From JSON to Core Data Fast

In order to import data from JSON to Core Data there exist quite a number of ready solutions. However, neither of them fits the definition of the optimal tool we suggest to consider in this article. What we were looking for is something fast and flexible in the first place. But such tools as MagicalRecord, MagicalRecord fork, Mantle, and EasyMapping fail to provide high-speed performance. And that’s an essential requirement to the product development.

Enough talking. Let’s post some numbers!

We did a test to see how long the data import takes once you apply each of the tools by experimenting with both an empty database a database that includes objects.

Testing environment:

  • Test example
  • Build scheme: Release. Environment: Xcode 5.1, iPhone 5s
  • Unique entities: 3000, total: 3000. Entities relationship: Person <->> Phone
  • Number of runs: 5
  • Cold - import into an empty database 
  • Hot  - import of already existing objects (i.e. update)




The results show that existing tools are far from being fast.

What can we do about it?

We can fork EasyMapping!

Why EasyMapping and not any other existing framework? It turns out to be the simplest and most extensible framework as for me. The author of EasyMapping points out, that the idea he came up with grew from RestKit’s mapping and that of the Mantle’s.

However he notes: “RestKit’s problem is that it doesn't transform custom values (such as a string value to an enum)”. According to the author’s idea, in EasyMapping you don't need to inherit from any class, like in Mantle’s mapping. 

That’s why I chose EasyMapping as a platform for the performance improvement (and not only that). In general the rules that describe mapping in EasyMapping are quite simple. For more info see EasyMapping or our fork.

Shortly, the object mapping itself is described as a separate object. The same is applied to the property mapping and relationship mapping (in our fork). Therefore, by combining the property mappings and relationship mappings with the object mapping you can describe the majority of the mapping cases.

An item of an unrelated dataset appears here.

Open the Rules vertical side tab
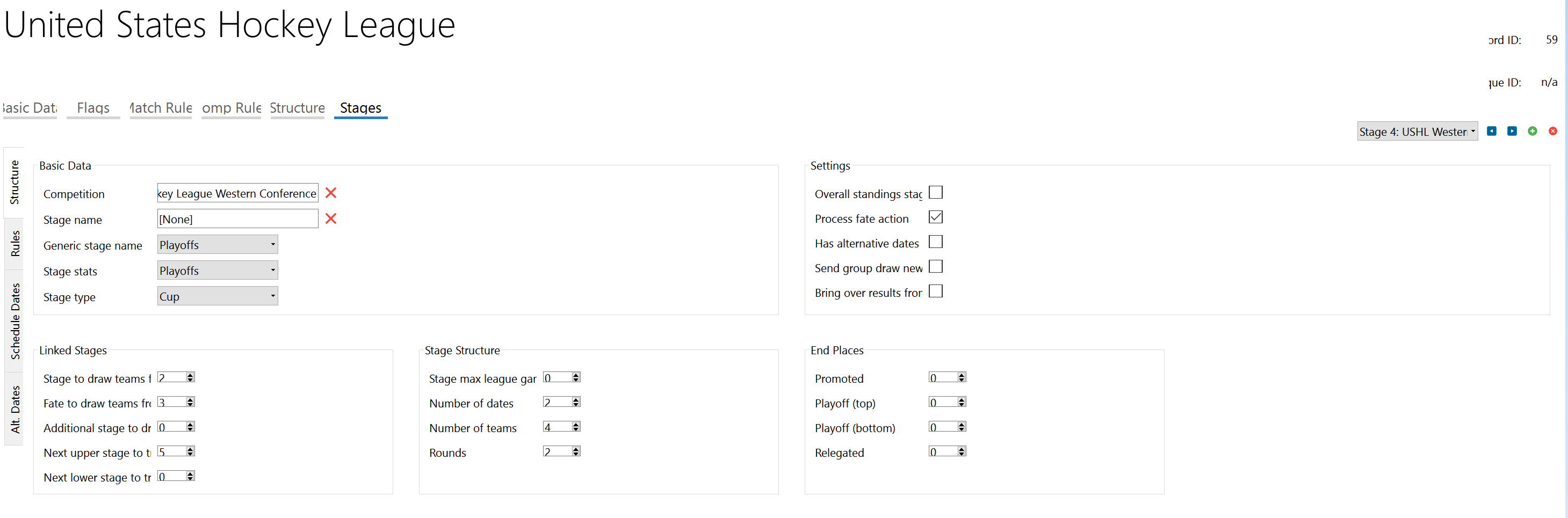The height and width of the screenshot is (518, 1568). point(15,244)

Back to performance troubles

The main drawbacks of all of the above-mentioned tools, except the fork of MagicalRecord is that they trip to database in cycles and create NSPredicate and NSDateFormatter. In order to find an existing object in the database, NSFetchRequest  is performed. What does Apple say in the CoreData guidelines? They propose to use the pattern “find” before the actual import and only after that “or create” instead of "find or create" for every iteration. This can be done by using the predicate IN:

[NSPredicate predicateWithFormat:@"primaryKey IN %@", arrayOfPrimaryKeys];

Why is it so important to do? Apple highlights that the complexity of "find or create" for every iteration turns into O(n^2), which leads to inappropriate import time, as you have seen above. So what have we done with our EasyMapping fork? Implemented Apple's recommendations, that's all. In order to implement “find before import” pattern we have to somehow collect a set of primary keys from JSON. 

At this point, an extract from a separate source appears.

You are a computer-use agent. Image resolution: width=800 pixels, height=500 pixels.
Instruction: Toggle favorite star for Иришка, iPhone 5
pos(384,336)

Collecting primary keys and objects caching should be performed by a separate class. Let's name it EMKLookupCache.

What does EMKLookupCache need to have to be able to operate? We need to know the rules of mapping to collect the primary keys from JSON. In our case they're represented by EMKManagedObjectMapping. Definitely, we would need NSManagedObjectContext to work with.

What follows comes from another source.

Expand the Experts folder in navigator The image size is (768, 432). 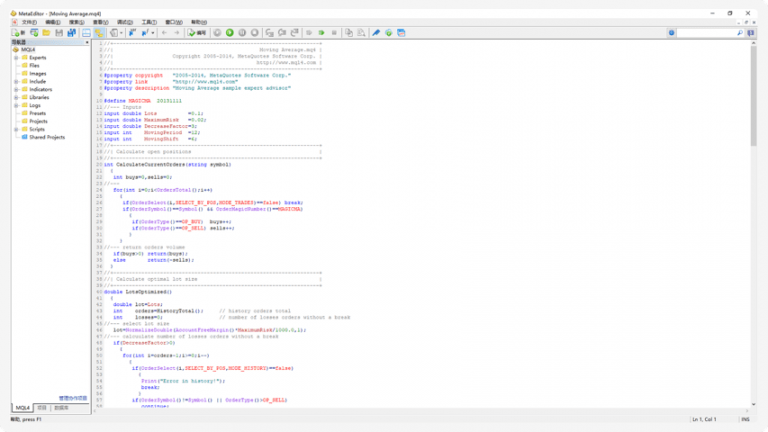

@interface EMKLookupCache : NSObject
@property (nonatomic, strong, readonly) EMKManagedObjectMapping *mapping;
@property (nonatomic, strong, readonly) NSManagedObjectContext *context;
- (instancetype)initWithMapping:(EMKManagedObjectMapping *)mapping externalRepresentation:(id)externalRepresentation context:(NSManagedObjectContext *)context;


externalRepresentation is JSON itself.

Also, we need to somehow retrieve the cached object. Let's add the following into the @interface:

@interface EMKLookupCache : NSObject
(id)existingObjectForRepresentation:(id)representation mapping:(EMKManagedObjectMapping *)mapping;


Implementation. Init

- (instancetype)initWithMapping:(EMKManagedObjectMapping *)mapping
					 context:(NSManagedObjectContext *)context {
	self = [self init];
	if (self) {
		_mapping = mapping;
		_context = context;

		_lookupKeysMap = [NSMutableDictionary new];
		_lookupObjectsMap = [NSMutableDictionary new];

		[self inspectExternalRepresentation:externalRepresentation usingMapping:mapping];

	return self;

It is quite straightforward - you can see the allocation of the internal variables. A much more interesting part is inspection of input JSON, which is implemented here:

- (void)inspectExternalRepresentation:(id)externalRepresentation usingMapping:(EMKManagedObjectMapping *)mapping {
// 1
	id representation = [mapping mappedExternalRepresentation:externalRepresentation];
// 2
	if ([representation isKindOfClass:NSArray.class]) {
		for (id objectRepresentation in representation) {
// 3
			[self inspectObjectRepresentation:objectRepresentation usingMapping:mapping];
	} else if ([representation isKindOfClass:NSDictionary.class]) {
// 3
		[self inspectObjectRepresentation:representation usingMapping:mapping];
  1. Since the object(s) representation cannot guarantee to become the root object, we need to extract one. It's simply done by [NSObject valueForKeyPath:]
  2. To avoid the need of the client’s code to specify the expected object representation container NSArray or NSDictionary, we should automate the inspection.NSDictionary, we should automate the inspection.
  3. And that is the method that does all the job.
- (void)inspectObjectRepresentation:(id)objectRepresentation usingMapping:(EMKManagedObjectMapping *)mapping {
// 1
	if (mapping.primaryKey) {
// 2
		EMKAttributeMapping *primaryKeyMapping = mapping.primaryKeyMapping;
// 3
		id primaryKeyValue = [primaryKeyMapping mappedValueFromRepresentation:objectRepresentation];
// 4
		if (primaryKeyValue) {
			[_lookupKeysMap[mapping.entityName] addObject:primaryKeyValue];
// 5
	for (EMKRelationshipMapping *relationshipMapping in mapping.relationshipMappings) {
		[self inspectExternalRepresentation:objectRepresentation usingMapping:relationshipMapping.objectMapping];


  1. It may happen that nested mapping does not have the primary key. So we will need to filter out such mappings. As I’ve already mentioned, every mapping is represented by a separate class whether it's an object or an attribute or a relationship. In the case of @propertyEMKAttributeMapping is used.
  2. EMKAttributeMapping knows how to transform the data (i.e. NSDictionary to NSNumber by using internal properties, such as keyPath, which extracts a required value from the object representation and the map performs the actual transformation (i.e. NSString to NSNumber).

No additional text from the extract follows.